## Provided passage
Nanoscribe's microscopic replica of a section of the The Great Wall of China
“Our systems work based on two-photon polymerization. This unique technology was only known in a specific research niche until we entered the market,” said CEO Martin Hermatschweiler. “With the development of our Photonic Professional GT systems, which are today the fastest systems on the market, we could establish a new standard at universities and research institutes. In addition to the tremendous speed, they work with a precision a hundred times higher than for example stereolithography.”
According to the company, there are already more than 100 Nanoscribe 3D printing systems in use at renowned research institutes in over 25 countries, including the five prestigious universities listed above. Moreover, the Karslruhe Institute of Technology (KIT), where Nanoscribe was initially founded in 2007, is itself a Nanoscribe customer, and is amongst the top 100 universities worldwide.
While Nanoscribe’s is just one among many leading technologies to be used in research universities and institutes worldwisde, this news reinforces the fact that 3D printing technology is becoming an invaluable asset for top scientists and engineers, and that unique, technologically advanced 3D printers are already considered indispensable tools in their labs.
The top ten universities in the world were ranked by the 12th edition of QS’s annual World University Rankings report, which uses six performance indicators to assess institutions reputation, research impact, staffing levels, and international complexion.

## Records shown
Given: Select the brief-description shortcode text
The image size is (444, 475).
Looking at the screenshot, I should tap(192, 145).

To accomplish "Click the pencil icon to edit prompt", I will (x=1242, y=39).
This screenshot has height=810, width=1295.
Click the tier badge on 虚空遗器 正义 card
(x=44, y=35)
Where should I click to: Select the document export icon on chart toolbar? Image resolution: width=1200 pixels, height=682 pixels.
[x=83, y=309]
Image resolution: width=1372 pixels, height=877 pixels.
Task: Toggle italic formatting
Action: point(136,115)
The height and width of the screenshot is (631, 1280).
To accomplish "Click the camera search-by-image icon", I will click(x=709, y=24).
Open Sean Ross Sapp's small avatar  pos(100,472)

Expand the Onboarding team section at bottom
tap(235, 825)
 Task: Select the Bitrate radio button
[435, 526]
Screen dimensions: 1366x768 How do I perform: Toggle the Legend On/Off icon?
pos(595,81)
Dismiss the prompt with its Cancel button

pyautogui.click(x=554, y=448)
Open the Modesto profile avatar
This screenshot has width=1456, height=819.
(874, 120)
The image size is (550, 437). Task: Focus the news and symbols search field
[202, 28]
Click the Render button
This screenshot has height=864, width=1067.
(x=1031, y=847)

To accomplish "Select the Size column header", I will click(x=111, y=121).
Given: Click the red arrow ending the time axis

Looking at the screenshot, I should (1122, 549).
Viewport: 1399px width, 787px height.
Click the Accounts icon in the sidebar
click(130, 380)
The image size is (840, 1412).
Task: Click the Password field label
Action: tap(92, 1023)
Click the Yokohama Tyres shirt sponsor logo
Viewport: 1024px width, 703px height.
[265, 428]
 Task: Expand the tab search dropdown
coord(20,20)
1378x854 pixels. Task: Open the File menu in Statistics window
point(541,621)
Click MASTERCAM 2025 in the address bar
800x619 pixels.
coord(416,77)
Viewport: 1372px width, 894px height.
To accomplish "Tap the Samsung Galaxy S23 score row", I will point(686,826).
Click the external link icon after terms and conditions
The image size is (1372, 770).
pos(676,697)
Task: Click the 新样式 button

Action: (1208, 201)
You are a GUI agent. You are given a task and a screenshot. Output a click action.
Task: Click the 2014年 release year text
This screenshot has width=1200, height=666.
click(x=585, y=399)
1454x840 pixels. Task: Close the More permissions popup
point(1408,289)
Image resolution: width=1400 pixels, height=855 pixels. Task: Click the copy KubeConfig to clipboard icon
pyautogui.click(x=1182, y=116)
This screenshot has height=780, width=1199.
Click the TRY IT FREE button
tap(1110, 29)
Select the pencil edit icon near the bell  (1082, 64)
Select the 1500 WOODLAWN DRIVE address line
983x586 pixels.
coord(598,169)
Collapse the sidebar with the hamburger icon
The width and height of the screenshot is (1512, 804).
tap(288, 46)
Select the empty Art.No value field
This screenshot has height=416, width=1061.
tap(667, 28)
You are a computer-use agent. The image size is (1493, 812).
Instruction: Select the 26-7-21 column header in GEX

## Exercise objective
Name each thing that the Nanoscribe passage says the QS World University Rankings report assesses with its six performance indicators.

## Complete answer
- Reputation
- Research impact
- Staffing levels
- International complexion